Nonprofit developer brings people home from the streets.
By Ret Boney
RALEIGH, N.C. [06.02.04] — Finding housing in Raleigh, where costs are among the highest in the North Carolina, can be difficult.
For unemployed homeless people with disabilities, it is virtually impossible.
Serving those hardest-to-house people is the mission of CASA, or Community Alternatives for Supportive Abodes, a Raleigh nonprofit developer and manager of affordable housing for poor people, many with disabilities.
CASA’s tenants, 75 percent of whom previously were homeless, tend to come from the streets, shelters or area psychiatric hospitals, and generally are not equipped financially or otherwise to find housing in the mainstream market.
“We’re a kinder, gentler landlord,” says Debra King, executive director of CASA since 1995. “Sometimes people need a little retooling.”
To live in a CASA apartment, tenants pay 30 percent of their income, which for most is $552 a month in federal disability payments that CASA bolsters with federal subsidies when possible.
In return, tenants receive a safe home and hands-on help from CASA caseworkers in learning how to live on their own, whether by keeping an apartment clean or turning in a rent check on time.

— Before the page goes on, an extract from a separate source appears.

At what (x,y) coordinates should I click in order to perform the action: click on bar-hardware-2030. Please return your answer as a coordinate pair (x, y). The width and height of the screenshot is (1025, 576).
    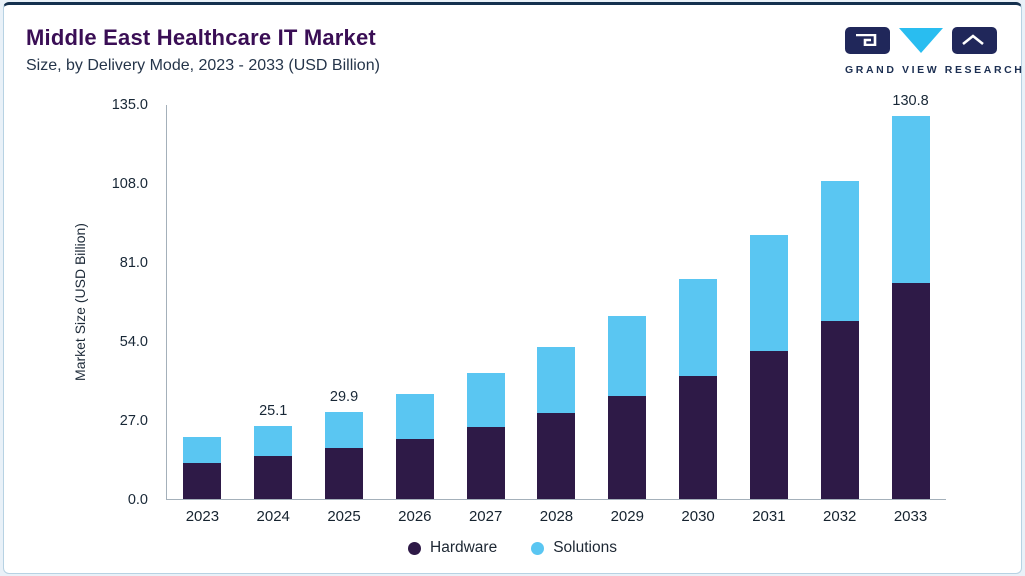
    Looking at the image, I should click on (698, 437).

They also have access to a doctor and nurse who provide general medical care, psychiatric evaluations and medications, with nurse visits occurring in the client’s home when needed.
CASA has built or rehabilitated 150 rental units since 1992, including two “transitional facilities” that serve people not yet ready for independent living, with another 84 units in the works, says King.
Overall the group has served about 740 people, she says, and has tapped more than $18 million in local, federal and state funds for its efforts thus far.
“The good news and bad new is that people don’t often move from our units,” says King.
On the positive side, people who have been homeless for several years are staying off the streets and out of hospitals for extended periods, some since CASA first opened its doors.
The downside is that CASA apartments rarely become vacant, a growing problem in the face of rising need to house this population because of the downsizing and imminent closing of Dorothea Dix psychiatric hospital in Raleigh.
“People just aren’t staying in as long as they need to be,” King says of the flow of patients out of Dix.
To meet that growing need, development and rehabilitation of sites continue for CASA, which is building 10 units for working-poor families with disabilities.
To build those units, CASA has teamed up with Pan Lutheran Ministries of Wake County, a nonprofit that serves homeless families, and with the Women’s Center of Wake County, a women’s rights advocacy group.
CASA is also working on a 14-unit development for adults with disabilities, and has applied for funding for another 60-unit development for the elderly, some with disabilities.
CASA recently has taken its work beyond Wake County by helping other communities try to secure available federal dollars that, if not used in state, will go elsewhere, King says.
Last year, she says, North Carolina left $4.5 million on the table.
In June, CASA’s 21st staffer, a landscape supervisor, will join the team to train a crew of CASA residents to maintain the group’s properties, a project called Community Property Alternatives that was made possible by grants from the city for training and the county for equipment.
“Most of us want to do something meaningful each day, like go to work,” says King, who hopes the program will improve residents’ quality of life while teaching them a new set of skills, including how to be a good employee.
If successful, the group may try a similar program for cleaning and painting crews.
“We offer people a chance to live independently,” King says, “to rebuild their lives when their dream is changed.”